Not every Nigerian is celebrating these advancements in public health.

A viral video on social media shows a Kenyan doctor addressing the doyen of African dictators, President Yoweri Museveni. The doctor is expressing worry over sinister plans to ‘depopulate Africa’, through the addition of the fertility hormone HCG to the vaccine against Neonatal Tetanus given to African babies in an earlier tetanus eradication campaign, and through ‘unnecessary Malaria and HPV vaccines.’

While the claim concerning HCG and NNT vaccine needs to be investigated thoroughly by local scientists, the video has led to growing concern and rekindled conspiracy theories.

But the doyen of African conspiracy theorists is a Nigerian, a brilliant preacher who leads a Pentecostal Church and has a massive youthful following. Recently he declared without batting an eyelid ‘…there was never a proof that vaccines ever worked’.

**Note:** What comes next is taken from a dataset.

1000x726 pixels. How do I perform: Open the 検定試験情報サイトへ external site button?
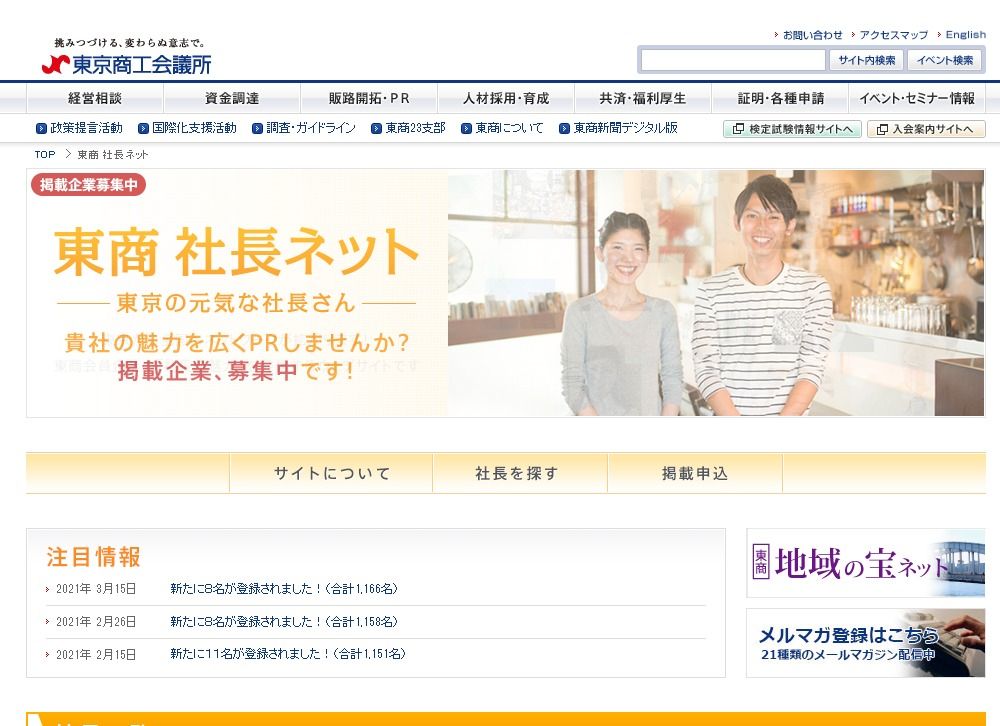click(792, 129)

This Pastor in his sermons and documentaries spreads a strong message against the Malaria and HPV vaccines. He declares ‘Malaria was never a problem to those in Africa’ – a statement every doctor on the continent could readily debunk, and that vaccination is part of ‘an evil agenda…long in the making’. Vaccines, he asseverates prophetically, are a way of ‘depopulating the world’.

During the COVID 19 pandemic, the Pastor’s network was fined by OFCOM, the British Media Regulator for broadcasting ‘misleading and potentially harmful statements about the coronavirus pandemic and vaccines.’ But his anti-vaxx campaign is relentless, and his reach is long. His ‘Teaching’ and ‘Healing’ services are regularly broadcast to millions of listeners worldwide.

The battle of Medicine and Public Health against infectious disease may appear to be progressing, through Research and Development. Hopefully African nations led by Nigeria will see the national security imperative of stepping up with massive investment to become innovators and manufacturers of vaccines themselves, instead of remaining consumers who rely on handouts from other races, thus creating space for paranoia and conspiracy theorists, and even the possibility of mischief – who knows.

Meanwhile there is an ongoing battle for the minds of the people that must be vigorously fought and decisively won. The lines are just getting drawn.